25 Nov Boston-area real estate and neighborhood trends that didn’t survive the 2010s
Several trends have flourished in the Boston area in the 2010s. Think bike-shares and micromobility in general. Or transit-oriented development and bus lanes. Or the rises in rents and sales prices until certain sums once unheard of seem perfectly normal.
But there were those trends that came and went, and won’t survive the decade. Here are the five most striking.
Once upon a time, micro-apartments and micro-living in general were going to solve the Boston area’s housing crunch. They would provide smaller, sparsely utilitarian units—some under 300 square feet—within buildings that had plenty of amenity space. Basically, adult dorms for the tech class to crash.

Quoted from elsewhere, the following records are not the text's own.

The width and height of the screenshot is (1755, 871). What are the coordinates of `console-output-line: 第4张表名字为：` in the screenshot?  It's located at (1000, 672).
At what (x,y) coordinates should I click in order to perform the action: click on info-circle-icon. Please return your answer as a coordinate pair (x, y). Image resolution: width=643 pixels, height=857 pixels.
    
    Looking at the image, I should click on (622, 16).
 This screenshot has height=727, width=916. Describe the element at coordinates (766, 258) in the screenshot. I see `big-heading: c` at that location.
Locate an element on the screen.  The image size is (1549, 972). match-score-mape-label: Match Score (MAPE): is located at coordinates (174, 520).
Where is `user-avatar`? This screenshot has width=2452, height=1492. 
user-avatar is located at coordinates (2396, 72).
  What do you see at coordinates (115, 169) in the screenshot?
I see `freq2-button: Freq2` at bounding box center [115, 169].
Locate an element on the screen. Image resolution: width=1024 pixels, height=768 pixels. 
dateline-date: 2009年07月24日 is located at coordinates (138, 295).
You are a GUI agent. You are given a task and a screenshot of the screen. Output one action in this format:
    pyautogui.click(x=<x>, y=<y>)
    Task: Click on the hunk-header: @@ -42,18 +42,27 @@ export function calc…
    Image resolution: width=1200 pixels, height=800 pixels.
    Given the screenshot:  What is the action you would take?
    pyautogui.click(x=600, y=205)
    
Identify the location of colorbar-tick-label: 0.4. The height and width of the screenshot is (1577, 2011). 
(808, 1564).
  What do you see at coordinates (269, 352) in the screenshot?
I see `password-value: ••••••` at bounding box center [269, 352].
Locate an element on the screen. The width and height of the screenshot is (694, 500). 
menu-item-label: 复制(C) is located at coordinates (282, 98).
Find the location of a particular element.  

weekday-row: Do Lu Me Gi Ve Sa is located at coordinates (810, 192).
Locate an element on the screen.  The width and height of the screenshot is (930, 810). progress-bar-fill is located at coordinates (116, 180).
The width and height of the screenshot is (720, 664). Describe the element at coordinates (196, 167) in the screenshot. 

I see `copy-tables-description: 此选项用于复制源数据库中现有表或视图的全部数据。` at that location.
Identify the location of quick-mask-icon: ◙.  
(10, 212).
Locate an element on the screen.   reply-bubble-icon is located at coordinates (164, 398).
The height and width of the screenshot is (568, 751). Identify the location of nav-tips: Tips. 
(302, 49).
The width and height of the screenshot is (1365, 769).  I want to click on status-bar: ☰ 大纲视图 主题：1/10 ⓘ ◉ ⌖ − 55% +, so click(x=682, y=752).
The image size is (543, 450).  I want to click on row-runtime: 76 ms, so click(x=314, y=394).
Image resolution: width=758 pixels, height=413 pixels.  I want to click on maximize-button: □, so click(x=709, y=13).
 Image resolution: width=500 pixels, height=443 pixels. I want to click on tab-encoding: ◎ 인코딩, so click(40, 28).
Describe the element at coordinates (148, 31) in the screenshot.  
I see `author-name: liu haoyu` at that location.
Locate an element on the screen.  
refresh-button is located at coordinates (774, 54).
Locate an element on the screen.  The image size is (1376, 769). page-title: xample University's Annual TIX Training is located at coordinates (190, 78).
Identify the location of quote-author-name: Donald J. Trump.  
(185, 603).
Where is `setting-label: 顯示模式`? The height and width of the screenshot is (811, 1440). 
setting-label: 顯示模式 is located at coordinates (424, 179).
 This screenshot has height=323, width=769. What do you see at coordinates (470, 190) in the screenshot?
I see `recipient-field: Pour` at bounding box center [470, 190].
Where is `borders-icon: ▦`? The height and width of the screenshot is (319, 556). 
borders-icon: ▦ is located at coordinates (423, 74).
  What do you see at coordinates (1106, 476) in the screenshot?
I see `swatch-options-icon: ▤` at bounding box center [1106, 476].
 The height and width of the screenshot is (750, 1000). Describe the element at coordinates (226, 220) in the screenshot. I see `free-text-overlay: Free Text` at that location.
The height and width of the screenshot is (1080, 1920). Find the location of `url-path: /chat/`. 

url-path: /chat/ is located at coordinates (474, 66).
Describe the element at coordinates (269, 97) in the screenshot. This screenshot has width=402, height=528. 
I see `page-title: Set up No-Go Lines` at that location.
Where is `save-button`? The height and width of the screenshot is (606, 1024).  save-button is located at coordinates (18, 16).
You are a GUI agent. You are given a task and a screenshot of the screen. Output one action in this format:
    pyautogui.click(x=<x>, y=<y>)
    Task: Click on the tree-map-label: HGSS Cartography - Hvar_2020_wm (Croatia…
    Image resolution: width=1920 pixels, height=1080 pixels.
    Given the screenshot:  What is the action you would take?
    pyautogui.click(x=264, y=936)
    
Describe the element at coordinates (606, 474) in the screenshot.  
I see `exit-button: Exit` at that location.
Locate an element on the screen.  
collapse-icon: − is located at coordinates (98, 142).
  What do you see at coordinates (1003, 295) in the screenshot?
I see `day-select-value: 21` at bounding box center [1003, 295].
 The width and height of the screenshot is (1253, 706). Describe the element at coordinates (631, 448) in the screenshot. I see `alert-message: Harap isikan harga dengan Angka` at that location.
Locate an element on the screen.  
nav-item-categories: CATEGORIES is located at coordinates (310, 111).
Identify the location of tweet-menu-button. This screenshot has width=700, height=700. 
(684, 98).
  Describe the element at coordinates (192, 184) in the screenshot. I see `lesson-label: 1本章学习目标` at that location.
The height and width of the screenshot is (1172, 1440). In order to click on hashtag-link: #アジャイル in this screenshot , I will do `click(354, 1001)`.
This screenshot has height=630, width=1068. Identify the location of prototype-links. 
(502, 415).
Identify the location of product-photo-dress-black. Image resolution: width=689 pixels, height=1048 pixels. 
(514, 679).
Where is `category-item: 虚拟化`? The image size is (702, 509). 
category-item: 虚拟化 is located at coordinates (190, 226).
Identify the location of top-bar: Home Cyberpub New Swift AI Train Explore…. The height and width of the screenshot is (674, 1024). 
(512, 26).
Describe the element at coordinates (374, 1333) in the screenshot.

Public officials threw their support behind the concept as a way to provide cheaper living space, and private developers vowed to make micro-apartments a key part of new projects.
What happened? Micro in this context had little to do with the rent. It became clear that—whatever the press surrounding this supposed housing messiah—micro-apartments and the odd micro-condo would still go for the sorts of amounts that conventional studios and small one-bedrooms commanded in Greater Boston (i.e., a lot). Plus, while developers might be able to build more micros than regular units, the money still lay in those regular units.
Vestiges of this decade’s micro-apartment trend survive in so-called innovation units, small, utilitarian spaces that pepper amenity-laden buildings. But innovation units are not that common, and they’ve certainly done little to nothing to solve Boston’s housing crunch.
The Innovation District
Don’t look for Boston’s Innovation District on a map, it’s not there anymore—if it ever was, really.
Public officials and some private companies worked tirelessly for a good chunk of the decade to informally designate several blocks of the then-emerging Seaport District as the Innovation District, a regional hub for technology, biotechnology, etc. The idea was to incentivize startups and like-minded firms to cluster and … something would happen.
Huzzah: there’s now some signage in @IDboston to let you know you’re in the Innovation District. (& also Fort Point.) pic.twitter.com/MZNdoj9y
— Scott Kirsner (@ScottKirsner) July 16, 2012
While many companies did move in, the Seaport area never became the sole incubator it was supposedly supposed to be.
The Innovation District seems in hindsight then as old-fashioned as those AOL discs that used to bring the internet to your mailbox. What happened was that the city and the surrounding region didn’t really need a designated area for innovative companies to commingle. Instead, the area’s tech sector grew more organically and now animates much of Greater Boston’s economy, including its real estate market.
In that, the Innovation District survives as a marketing triumph, if nothing else.
Make no mistake: The Boston region—Boston proper in particular—did build taller in the 2010s. The 742-foot One Dalton and the 685-foot Millennium Tower are proof positive.
But in the decade’s salad days, it looked like the region might actually host towers that would shoot hundreds of feet past those heights. The trend toward what might’ve been called supertalls for the Boston region did not survive (despite the trend really taking off in some U.S. cities, New York in particular).
Resurrected plans in Boston’s Financial District and a proposal in Cambridge’s Kendall Square went nowhere amid financing challenges as well as logistical hurdles—not least how 1,000-foot spires might interfere with flight patterns in and out of Logan Airport.
As the decade ends, then, it looks like One Dalton might be a literal highwater mark for Boston-area development for the foreseeable future. Stay tuned.
That apartment glut
It seems hard to believe now, given the decade’s population growth and the not-unrelated demand for housing, but there was a real worry about five years back that developers were building too many new apartments.
In particular, there was concern that there were too many higher-end apartments going up—and too many larger ones at that, supposedly freezing out single people and smaller families—so much so that those in the know warned of an apartment glut in Greater Boston.
That’s right. Hundreds, maybe thousands of units were going to gape empty; or developers were going to shift them en masse to for-sale condos; or landlords were going to offer more and more tenant incentives, including months of free rent.
That glut never materialized, of course. The population growth and the region’s generally strong jobs market kept pace with the new development, and demand remains more than sufficient to gobble available supply. (Things are slightly different on the for-sale side.) As the decade drifts away, a tenant-benefiting apartment glut seems like so much magical thinking.
Somerville is the New Brooklyn
“The spirit of Brooklyn was in the air,” went a Boston Globe feature in August 2013, one of myriad earlier this decade that grappled with the pressing question of whether the City of Somerville was becoming unusually—maybe uncomfortably—trendy.
It wasn’t necessarily a worry as much an observation. The city was drawing young people in search of cheaper digs and a more casual atmosphere, and quirkier entities and businesses were feeding off that migration. The comparisons to the New York City borough—which became virtually synonymous with hip and hipsters in the 2010s—were probably inevitable.
As it turned out, Somerville wasn’t the new anything. It was just undergoing a change that other cities and towns in the Boston region—and parts of Boston proper—were undergoing too, wherein residential and commercial newcomers arrive and change the local fabric. That is one trend that will survive the decade.